First, network representations are handy! There are all kinds of things about genes that can be represented as networks: coexpression, protein interactions, being mentioned in the same PubMed abstract, working on the same substrate, being annotated by the same GO term, being linked in a database such as STRING which tries to combine all kinds of protein–protein interactions understood broadly (Szklarczyk & al 2018), differential coexpression, co-differential expression (Hudson, Reverter & Dalrymple 2009), … There are all kinds of ways of building networks between genes: correlations, mutual information, Bayesian networks, structural equations models … Sometimes one of them will make an interesting biological phenomena stand out and become striking to the eye, or to one of the many ways to cluster nodes and calculate their centrality.

Second, networks are appealing. Birgitte Nerlich has this great blog post–On books, circuits and life–about metaphors for gene editing (the book of life, writing, erasing, cutting and editing) and systems biology (genetic engineering, circuits, wiring, the genetic program). Maybe the view of gene networks fits into the latter category, if we imagine that the extremely dated analogy with cybernetics (Peluffo 2015) has been replaced with the only slightly dated idea of a universal network science. After Internet and Albert, Jeong & Barabási (1999), what could be more apt than understanding genes as forming networks?

I think it’s fair to say that for genes to form networks, the system needs to be reasonably well described by a graph of nodes and edges. If you look at systems of genes that are really well understood, like the gap gene ”network”, you will see that they do not look like this at all. Look at Fig 3 in Jaeger (2011). Here, there is dynamic and spatial information not captured by the network topology that needs to be overlaid for the network view to make sense.

Or look at insulin signalling, in Fig 1 of Nyman et al (2014). Here, there are modified versions of proteins, non-gene products such as glucose and the plasma membrane, and again, dynamics, including both RNA and protein synthesis themselves. There is no justification for assuming that any of that will be captured by any topology or any weighting of genes with edges between them.

We are free to name biological processes networks if we want to; there’s nothing wrong with calling a certain process and group of related genes ”the gap gene network”. And we are free to use any network representation we want when it is useful or visually pleasing, if that’s what we’re going for. However, genes do not actually form networks.

Literature

Szklarczyk, D, et al. (2018) STRING v11: protein–protein association networks with increased coverage, supporting functional discovery in genome-wide experimental datasets. Nucleic acids research.

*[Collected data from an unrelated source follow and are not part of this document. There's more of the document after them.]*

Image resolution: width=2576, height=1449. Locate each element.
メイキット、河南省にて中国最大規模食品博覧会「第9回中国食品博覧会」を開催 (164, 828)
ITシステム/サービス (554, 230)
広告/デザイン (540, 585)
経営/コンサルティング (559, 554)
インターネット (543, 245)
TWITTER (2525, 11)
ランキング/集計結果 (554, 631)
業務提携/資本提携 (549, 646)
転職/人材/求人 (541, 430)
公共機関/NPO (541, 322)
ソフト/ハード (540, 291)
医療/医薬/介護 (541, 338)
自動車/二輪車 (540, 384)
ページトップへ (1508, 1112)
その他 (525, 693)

Hudson, N. J., Reverter, A., & Dalrymple, B. P. (2009). A differential wiring analysis of expression data correctly identifies the gene containing the causal mutation. PLoS computational biology, 5(5), e1000382.

Peluffo, A. E. (2015). The ”Genetic Program”: behind the genesis of an influential metaphor. Genetics, 200(3), 685-696.

Albert, R., Jeong, H., & Barabási, A. L. (1999). Diameter of the world-wide web. Nature, 401(6749), 130.

Jaeger, J. (2011). The gap gene network. Cellular and Molecular Life Sciences, 68(2), 243-274.

Nyman, E., Rajan, M. R., Fagerholm, S., Brännmark, C., Cedersund, G., & Strålfors, P. (2014). A single mechanism can explain network-wide insulin resistance in adipocytes from obese patients with type 2 diabetes. Journal of Biological Chemistry, 289(48), 33215-33230.